── READING TEXT ──

June 25, 2009

AWK-WAAARRRRRDDDD....

Let's set the scene:

It was a busy Wednesday. I was bogged down at work - endless decks to pull together, meetings to run, cats to herd. I was down to the wire on a crazy-big project with lots of visibility. And, noticing Mickey's big hand was on the 12 on my clock, I realized with a pang that I was STARVING.

With less than a 20-minute window before my next meeting, I had no time to sit down somewhere. Worse, the secret pseudo-food health bar stash in my top drawer was depressingly empty. I had no choice but to run for some deliciously bad takeout.

The teriyaki place across the street is a far cry from the best I've had, but it's predictable, and thus was my choice.

My stomach grumbling, I entered the strip-mall-style shop to find every table full and a line at the register. Waiting to order, it registered that I had caught that magical lunch hour rush when the crowd in local restaraunts gets a little... awkward.

───

• _WRITTEN TASKS_
1 - List the three things that kept the narrator bogged down at work, as named in the blog post about the lunch rush.
2 - Carry on the blog post about the lunch rush from its last sentence.

── INFORMATION SHOWN ──

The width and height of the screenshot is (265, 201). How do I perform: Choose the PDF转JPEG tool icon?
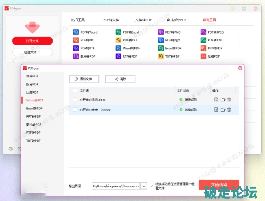[204, 32]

───

• _ANSWERS GIVEN_
1 - endless decks to pull together, meetings to run, cats to herd

2 -
See, my company is very near a large high school with an open campus for lunch. This means that on any given day between about 12:15 and 12:45 the local establishments are the meeting grounds for many longing, lecherous businessmen suffering mid-life-crises in suits AND (the awkward part) herds of scantily-clad teenage girls. Cheerleaders and Lil' Kim wannabes abound, noisily giggling and madly text-messaging.

Hysterically, during these strange lunch hour mixings, these two different tribes do their best to pretend to completely ignore each other, at which they epically fail. At these moments, everyone is actually acutely aware of each other. I'd say there's a fair amount of eavesdropping, and more sideways glancing that is technically comfortable to watch happen. I was in the midst of musing about this when...

"What you want today, lady?"

Shaken from my rapt people-watching (people-judging, to be more accurate), I ordered the lunch special: a slab of sliced chicken covered in a sticky-sweet sauce, an ice-cream scoop of gluey white rice and a handful of iceberg lettuce covered in a mayo moonlighting as "dressing".

I stepped out of line after settling up and found a seat on the long bench between the register and the door to wait for my order to come up. In front of this bench, the distracted line of customers queuing up to order meanders from the register out onto the sidewalk. Further inside the restaraunt are tables for dine-in patrons.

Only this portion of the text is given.